MV shed by cancer cells contain tTG. (A) WCL of serum-starved MDAMB231 and U87 cells, as well as lysates of the MV shed by these cells, were immunoblotted with several antibodies, including one against tTG. (B) (Upper Left) MDAMB231 cells immunostained with a tTG antibody. (Upper Right) The boxed area was enlarged, and arrows indicated certain MV. (Lower) An MDAMB231 cell costained with only the secondary antibody (Left) and with rhodamine-conjugated phalloidin to label the MV (Right). (C) Images of serum-starved U87 glioma cells and HeLa cervical carcinoma cells that were left untreated or were stimulated with EGF for 15 min as indicated and then were immunostained with a tTG antibody.

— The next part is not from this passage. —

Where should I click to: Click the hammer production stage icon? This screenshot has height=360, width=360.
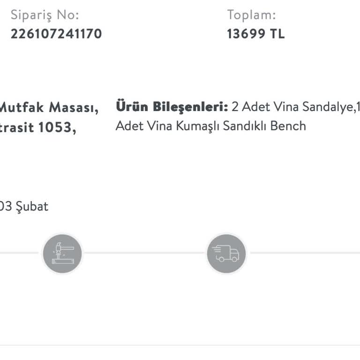(x=62, y=254)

Pronounced MV are indicated by arrows. (D) WCL of MDAMB231 cells ectopically expressing either GFP only or GFP-tTG, as well as lysates of the MV shed by these transfectants into their culturing medium, were immunoblotted with antibodies against GFP, the MV marker flotillin-2, and the cytosolic-specific marker IκBα. (E) Fluorescent images of permeabilized and nonpermeabilized samples of MDAMB231 cells stained with antibodies against tTG, the intracellular protein Ras homolog enriched in brain (Rheb), and DAPI to label nuclei. (F) WCL of serum-starved MDAMB231 cells and intact MV generated by these cells treated with or without the tTG inhibitors T101 (cell impermeable) or MDC (cell permeable), were assayed for transamidation activity as read out by the incorporation of BPA into casein. The samples then were immunoblotted with antibodies against tTG, flotillin-2, and IκBα.